• April 24th, 2024
  • Wednesday, 09:48:59 AM

DeGette, Eshoo, Upton Join Forces to Advance Cures 2.0, ARPA-H Act


Photo/Foto: Rep. DeGette U.S. Reps. Diana DeGette (D-CO).

 

U.S. Reps. Diana DeGette (D-CO), Anna Eshoo (D-CA) and Fred Upton (R-MI) have joined forces to advance two critical health care bills aimed at revolutionizing America’s biomedical research capabilities and creating a new advanced research agency for health modeled after the Department of Defense’s highly successful DARPA program.

 

The move became clear during a key congressional subcommittee hearing on Tuesday in which the lawmakers all expressed support for each other’s legislation and vowed to work together to get both bills approved by the full House as soon as possible.

 

Once approved, the measures – the Advanced Research Projects Agency for Health Act (H.R. 5585), introduced by Eshoo, and Cures 2.0 (H.R. 6000), introduced by DeGette and Upton – would not only create a new Advanced Research Projects Agency for Health, known as ARPA-H, to find new cures and treatments for some of the world’s most difficult diseases, but would also provide the new agency the framework it needs to be successful.

 

“ARPA-H and Cures 2.0 are complementary and the chair will seek to move them together so that we can advance the legislation, not only through the full committee, but through the full House of Representatives,” said Eshoo, who serves as chairwoman of the House Energy and Commerce Subcommittee on Health.

 

“When Fred and I first teamed up in 2015 to draft the 21st Century Cures Act, we couldn’t have imagined the incredible success it would have for this country,” DeGette said during the hearing. “Because of it, we have a better understanding of the human brain, we’ve made huge strides in regenerative medicine, we’ve increased funding for Alzheimer’s research and cancer research.”

 

“We’ve got some real champions, bipartisan, on both sides of the Capitol looking for ARPA-H, knowing that DARPA was so successful,” Upton said.

 

The witnesses at Tuesday’s hearing agreed that the ARPA-H Act and Cures 2.0 should be seen as complementary pieces of legislation and should be moved together.

 

“The ultimate goal here is to improve health care for everybody in this country,” said Dr.
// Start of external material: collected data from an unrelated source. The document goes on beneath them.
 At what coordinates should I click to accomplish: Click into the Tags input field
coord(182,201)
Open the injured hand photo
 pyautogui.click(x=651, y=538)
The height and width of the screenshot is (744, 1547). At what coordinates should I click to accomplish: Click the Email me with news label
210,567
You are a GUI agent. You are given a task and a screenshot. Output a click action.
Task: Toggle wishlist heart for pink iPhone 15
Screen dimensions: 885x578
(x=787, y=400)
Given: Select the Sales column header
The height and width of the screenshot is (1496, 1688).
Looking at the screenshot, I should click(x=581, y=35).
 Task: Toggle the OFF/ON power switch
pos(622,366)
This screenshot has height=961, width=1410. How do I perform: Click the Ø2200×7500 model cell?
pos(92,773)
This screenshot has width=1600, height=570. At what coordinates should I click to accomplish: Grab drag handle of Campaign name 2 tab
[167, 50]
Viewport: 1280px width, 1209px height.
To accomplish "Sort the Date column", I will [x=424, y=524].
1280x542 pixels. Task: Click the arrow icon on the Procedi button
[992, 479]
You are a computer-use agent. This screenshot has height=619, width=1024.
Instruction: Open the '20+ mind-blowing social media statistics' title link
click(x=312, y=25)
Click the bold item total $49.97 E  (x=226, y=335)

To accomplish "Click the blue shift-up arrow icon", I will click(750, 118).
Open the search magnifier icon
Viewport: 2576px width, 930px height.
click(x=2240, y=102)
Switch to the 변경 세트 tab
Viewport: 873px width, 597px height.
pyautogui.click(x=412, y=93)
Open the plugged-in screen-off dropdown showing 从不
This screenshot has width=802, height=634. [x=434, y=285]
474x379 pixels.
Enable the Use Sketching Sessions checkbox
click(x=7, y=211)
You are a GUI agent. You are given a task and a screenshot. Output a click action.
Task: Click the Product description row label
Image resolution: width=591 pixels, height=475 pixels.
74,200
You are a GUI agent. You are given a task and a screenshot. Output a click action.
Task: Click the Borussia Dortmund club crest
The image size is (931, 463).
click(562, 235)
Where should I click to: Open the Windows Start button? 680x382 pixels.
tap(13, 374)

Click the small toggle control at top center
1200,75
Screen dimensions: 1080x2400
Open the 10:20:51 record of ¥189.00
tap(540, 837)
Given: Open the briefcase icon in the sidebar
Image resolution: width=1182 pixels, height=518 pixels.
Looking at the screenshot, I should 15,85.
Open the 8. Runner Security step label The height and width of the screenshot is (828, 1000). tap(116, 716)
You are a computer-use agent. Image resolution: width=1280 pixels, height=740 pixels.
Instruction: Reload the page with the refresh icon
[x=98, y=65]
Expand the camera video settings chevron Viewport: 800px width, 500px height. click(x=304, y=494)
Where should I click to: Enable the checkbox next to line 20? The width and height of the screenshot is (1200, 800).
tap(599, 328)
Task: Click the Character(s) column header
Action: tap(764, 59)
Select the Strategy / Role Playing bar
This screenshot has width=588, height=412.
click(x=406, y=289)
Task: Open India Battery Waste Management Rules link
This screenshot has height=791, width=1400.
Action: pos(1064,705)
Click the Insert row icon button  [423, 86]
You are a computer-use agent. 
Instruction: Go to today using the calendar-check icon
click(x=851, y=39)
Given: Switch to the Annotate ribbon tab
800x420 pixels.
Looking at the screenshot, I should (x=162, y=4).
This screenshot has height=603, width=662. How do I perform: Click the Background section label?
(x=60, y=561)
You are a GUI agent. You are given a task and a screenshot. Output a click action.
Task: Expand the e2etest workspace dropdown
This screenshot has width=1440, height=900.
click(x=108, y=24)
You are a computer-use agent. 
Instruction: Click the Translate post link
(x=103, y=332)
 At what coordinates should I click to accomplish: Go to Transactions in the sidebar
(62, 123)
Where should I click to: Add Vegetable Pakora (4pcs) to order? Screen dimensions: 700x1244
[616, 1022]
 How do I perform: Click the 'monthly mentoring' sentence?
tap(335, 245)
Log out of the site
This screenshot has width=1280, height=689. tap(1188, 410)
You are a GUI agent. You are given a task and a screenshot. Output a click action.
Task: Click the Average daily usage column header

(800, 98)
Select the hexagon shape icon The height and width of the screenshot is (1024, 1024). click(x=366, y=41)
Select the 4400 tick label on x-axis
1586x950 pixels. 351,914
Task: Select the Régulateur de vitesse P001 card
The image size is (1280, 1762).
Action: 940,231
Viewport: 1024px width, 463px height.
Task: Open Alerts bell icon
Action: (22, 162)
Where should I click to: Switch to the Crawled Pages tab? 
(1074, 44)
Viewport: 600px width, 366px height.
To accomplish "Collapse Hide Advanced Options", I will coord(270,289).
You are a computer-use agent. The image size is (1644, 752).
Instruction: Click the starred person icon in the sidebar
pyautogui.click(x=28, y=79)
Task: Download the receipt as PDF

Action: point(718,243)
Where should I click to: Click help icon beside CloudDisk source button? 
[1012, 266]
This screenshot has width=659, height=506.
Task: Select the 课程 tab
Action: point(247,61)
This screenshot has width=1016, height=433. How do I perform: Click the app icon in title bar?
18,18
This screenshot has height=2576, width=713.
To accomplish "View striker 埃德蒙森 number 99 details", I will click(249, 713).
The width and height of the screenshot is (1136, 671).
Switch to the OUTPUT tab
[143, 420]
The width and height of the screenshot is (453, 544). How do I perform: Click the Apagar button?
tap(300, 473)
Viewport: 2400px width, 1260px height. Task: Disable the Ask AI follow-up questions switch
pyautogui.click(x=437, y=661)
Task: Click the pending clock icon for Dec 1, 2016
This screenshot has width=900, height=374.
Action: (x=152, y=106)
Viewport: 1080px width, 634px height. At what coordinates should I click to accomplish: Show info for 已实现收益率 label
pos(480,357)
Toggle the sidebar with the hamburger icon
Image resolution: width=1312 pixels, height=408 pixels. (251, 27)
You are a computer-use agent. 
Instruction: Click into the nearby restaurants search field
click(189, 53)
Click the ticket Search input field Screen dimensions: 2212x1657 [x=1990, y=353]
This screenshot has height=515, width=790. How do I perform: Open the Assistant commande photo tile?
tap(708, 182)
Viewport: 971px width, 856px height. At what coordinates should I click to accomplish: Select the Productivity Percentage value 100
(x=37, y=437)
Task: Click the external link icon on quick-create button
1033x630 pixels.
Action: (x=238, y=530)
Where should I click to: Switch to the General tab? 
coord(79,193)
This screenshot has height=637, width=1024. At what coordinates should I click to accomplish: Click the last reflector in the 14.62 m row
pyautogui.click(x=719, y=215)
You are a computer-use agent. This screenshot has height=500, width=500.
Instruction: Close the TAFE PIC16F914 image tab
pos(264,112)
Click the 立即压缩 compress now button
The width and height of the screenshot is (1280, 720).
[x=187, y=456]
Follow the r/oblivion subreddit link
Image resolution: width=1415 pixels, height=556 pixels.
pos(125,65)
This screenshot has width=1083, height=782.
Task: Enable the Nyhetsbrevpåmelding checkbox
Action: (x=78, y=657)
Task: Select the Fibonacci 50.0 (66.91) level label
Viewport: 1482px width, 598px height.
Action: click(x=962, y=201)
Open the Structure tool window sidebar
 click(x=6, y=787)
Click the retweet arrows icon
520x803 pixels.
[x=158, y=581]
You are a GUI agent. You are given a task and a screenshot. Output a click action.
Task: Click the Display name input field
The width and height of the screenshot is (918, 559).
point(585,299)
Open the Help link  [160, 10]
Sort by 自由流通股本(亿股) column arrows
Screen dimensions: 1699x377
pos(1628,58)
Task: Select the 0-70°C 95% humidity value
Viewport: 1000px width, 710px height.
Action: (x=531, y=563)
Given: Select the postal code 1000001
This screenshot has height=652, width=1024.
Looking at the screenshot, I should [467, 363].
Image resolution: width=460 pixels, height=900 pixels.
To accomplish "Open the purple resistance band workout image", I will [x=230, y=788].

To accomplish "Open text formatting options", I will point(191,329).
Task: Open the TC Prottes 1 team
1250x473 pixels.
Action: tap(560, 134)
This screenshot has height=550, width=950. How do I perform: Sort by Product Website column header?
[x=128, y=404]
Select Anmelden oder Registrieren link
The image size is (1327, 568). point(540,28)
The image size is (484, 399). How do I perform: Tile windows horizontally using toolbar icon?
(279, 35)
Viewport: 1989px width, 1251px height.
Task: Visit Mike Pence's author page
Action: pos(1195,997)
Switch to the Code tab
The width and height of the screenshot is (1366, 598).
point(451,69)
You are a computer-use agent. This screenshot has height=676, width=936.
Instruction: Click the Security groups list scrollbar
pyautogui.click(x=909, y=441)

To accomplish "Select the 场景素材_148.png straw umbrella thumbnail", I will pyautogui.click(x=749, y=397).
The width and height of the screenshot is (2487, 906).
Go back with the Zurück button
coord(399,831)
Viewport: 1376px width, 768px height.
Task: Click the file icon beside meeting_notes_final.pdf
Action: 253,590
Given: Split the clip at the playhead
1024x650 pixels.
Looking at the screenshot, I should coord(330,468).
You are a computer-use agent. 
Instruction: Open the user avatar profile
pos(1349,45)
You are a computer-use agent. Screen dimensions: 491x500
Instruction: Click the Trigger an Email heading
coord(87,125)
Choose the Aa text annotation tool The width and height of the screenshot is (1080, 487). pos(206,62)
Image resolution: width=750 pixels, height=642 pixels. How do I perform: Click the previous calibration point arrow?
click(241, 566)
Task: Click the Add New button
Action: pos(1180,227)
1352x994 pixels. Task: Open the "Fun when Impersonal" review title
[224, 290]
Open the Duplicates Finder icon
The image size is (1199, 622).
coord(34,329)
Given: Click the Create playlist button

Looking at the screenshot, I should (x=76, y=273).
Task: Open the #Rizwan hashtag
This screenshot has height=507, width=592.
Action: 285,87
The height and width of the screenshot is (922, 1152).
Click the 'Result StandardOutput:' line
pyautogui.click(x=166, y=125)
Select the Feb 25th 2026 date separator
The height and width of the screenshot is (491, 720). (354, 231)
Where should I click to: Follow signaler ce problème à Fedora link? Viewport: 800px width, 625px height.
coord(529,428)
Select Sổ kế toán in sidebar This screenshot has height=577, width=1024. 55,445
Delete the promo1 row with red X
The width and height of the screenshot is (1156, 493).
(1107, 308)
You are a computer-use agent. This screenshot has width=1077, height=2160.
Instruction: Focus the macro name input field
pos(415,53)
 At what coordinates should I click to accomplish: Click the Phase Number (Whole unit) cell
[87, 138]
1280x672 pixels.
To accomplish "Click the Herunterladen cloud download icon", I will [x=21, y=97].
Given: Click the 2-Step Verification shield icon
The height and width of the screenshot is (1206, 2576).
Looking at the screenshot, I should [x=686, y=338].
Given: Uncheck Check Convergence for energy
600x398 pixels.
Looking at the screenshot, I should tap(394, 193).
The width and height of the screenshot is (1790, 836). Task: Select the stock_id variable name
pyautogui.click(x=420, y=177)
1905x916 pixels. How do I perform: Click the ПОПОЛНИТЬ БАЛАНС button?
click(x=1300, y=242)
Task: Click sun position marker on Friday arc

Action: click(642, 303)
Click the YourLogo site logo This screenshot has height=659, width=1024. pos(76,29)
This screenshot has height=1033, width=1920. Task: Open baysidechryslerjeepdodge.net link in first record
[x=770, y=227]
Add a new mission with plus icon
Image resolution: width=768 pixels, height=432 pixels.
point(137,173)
Geoffrey Ling, a professor of Neurology at Johns Hopkins University, who testified at the hearing. “To do that, you have to attack the entire problem in total. ARPA-H is just a small piece, Cures 2.0 actually embraces much more of the health in form, the policy issues, working with FDA and a number of other things that are absolutely essential to realizing this ultimate goal that we have.”

 

The hearing of the Health subcommittee comes just days after President Biden announced new steps his administration was taking to reignite the Cancer Moonshot program, which was included in DeGette and Upton’s original 21st Century Cures Act, and called on Congress to advance legislation needed to create the new advanced research agency to “end cancer as we know it.”

 

Modeled after the Pentagon’s Defense Advanced Research Projects Agency, or DARPA – which has been responsible for developing some of the most consequential technologies of our time, including the Internet, GPS and self-driving cars – ARPA-H would be run by a relatively small number of program managers who would each be given a high degree of autonomy to choose which high-risk, high-reward projects to pursue.

 

Under the terms of the proposals, ARPA-H, like DARPA, would provide some of the nation’s greatest minds access to the federal government’s virtually limitless resources to make the impossible, possible; and help shape the future of medicine in the U.S. for many years to come.

 

While the ARPA-H Act would provide the authorization needed to create the new agency, Cures 2.0 would provide the framework needed to ensure it’s able to work seamlessly with other key health care agencies – such as the National Institutes of Health, FDA, CDC and more – to achieve its goals.